If you are using Reliable Collections as your primary storage, yes, the secondary replica is essential to keep your data replicated across different nodes and keep availability of your data in case of a node failure.
Because you are also adding the same data to a database, you don't have the same risk of loosing your data, but it would beneficial to keep the replicas in the cluster, because in case one node goes down with your data(that is very common during host updates and hardware failures), you would have to sync the database with the new services instances, and the sync might take too long when this data is too big, so your services will have to wait the synchronization finish before you start using it again, if you have the replicas already replicated on other nodes, the only process required in case of failure is elect a secondary to be the primary and continue the processing with smallest downtime possible.
In my opinion, what you are doing is just adding extra overhead to the process, because the performance you gain keeping the data in the nodes are lost when you have to write it back to the database, unless this is static data just for querying. Also, the complexity of keeping them in sync, you might face issues for example while saving it to the database and already wrote it to the Reliable Collection and Vice Versa, having to handle rollback on different storages or keep them out of sync.

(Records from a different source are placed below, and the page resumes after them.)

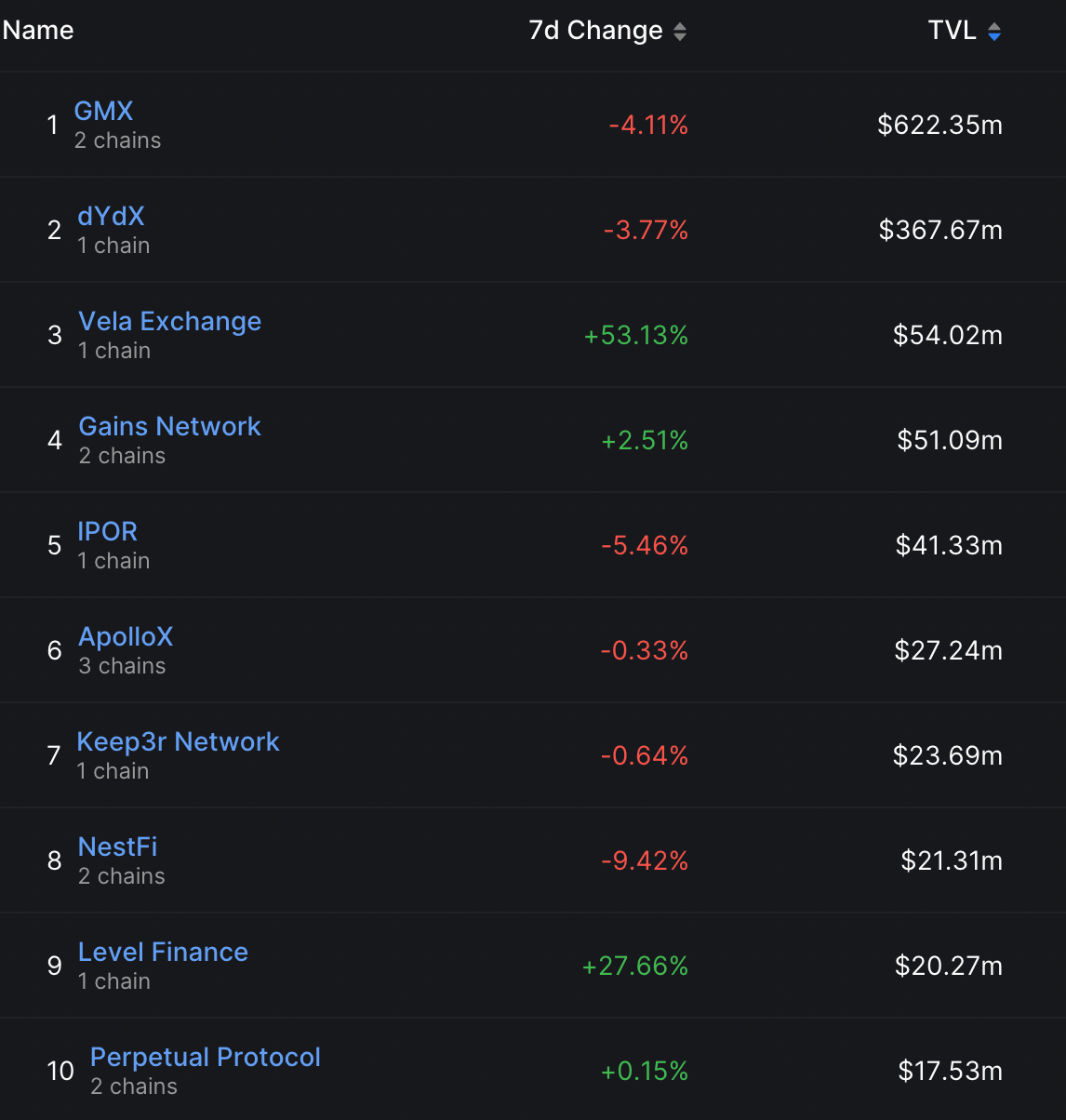Click the Vela Exchange link
1066x1120 pixels.
click(169, 321)
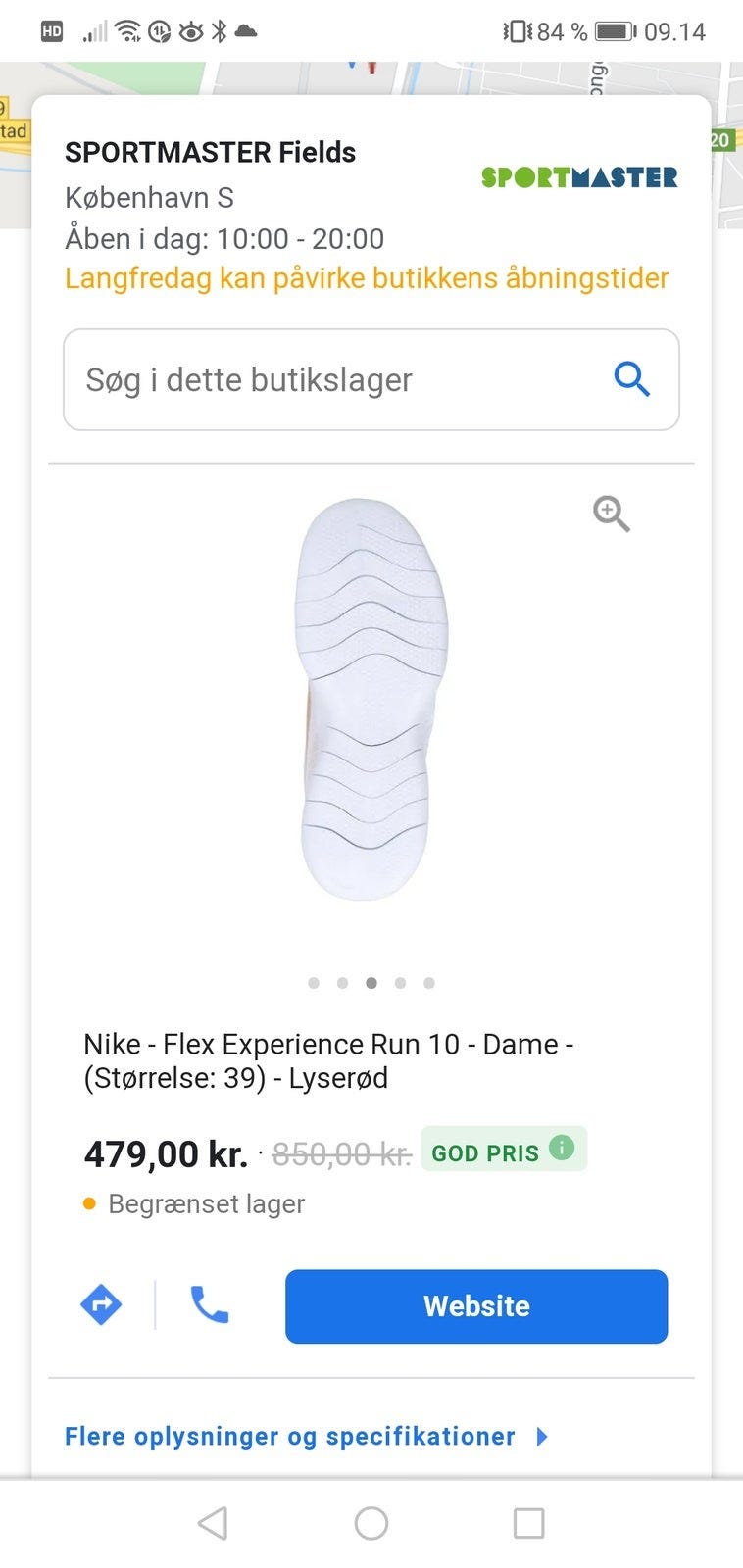The image size is (743, 1568).
Task: Select the first image carousel dot
Action: pos(314,983)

Maybe you could consider replace the stateful service for a stateless and adding a cache layer between your service and the database, where every call to get an item in the database you would check if it isnot yet in the cache, if not, get from the database and add to the cache, for the case you could use:
- InProcess cache via MemoryCache if you are using .Net;
- Azure Redis cache in the same region\zone of your cluster
- Redis cache in the same cluster as GuestExecutable(separate node)
- Redis cache as a sidecar, deployed alongside your services on same node
You can also have the partitioning concept of service fabric using stateless services, where each service would be responsible for a set of data, the first section of this documentation explains that.
Regarding your arguments, about using Redis: Redis is one of the most reliable cache solutions out there, I don't think concurrency will be an issue for you, it can also be deployed as part of your cluster as a GuestExecutble or as a Container(preferred).
Unless the DB+Cache is being a bottleneck for you current situation, 100000 items is almost nothing, and any DB system can handle that very well, I would recommend you stick with the DB solution only, because it is more mature and the internet is loaded with content covering the majority of the use cases. Adopting Reliable Collections will add complexity and maintenance to your solution that will not give much benefits on this scale.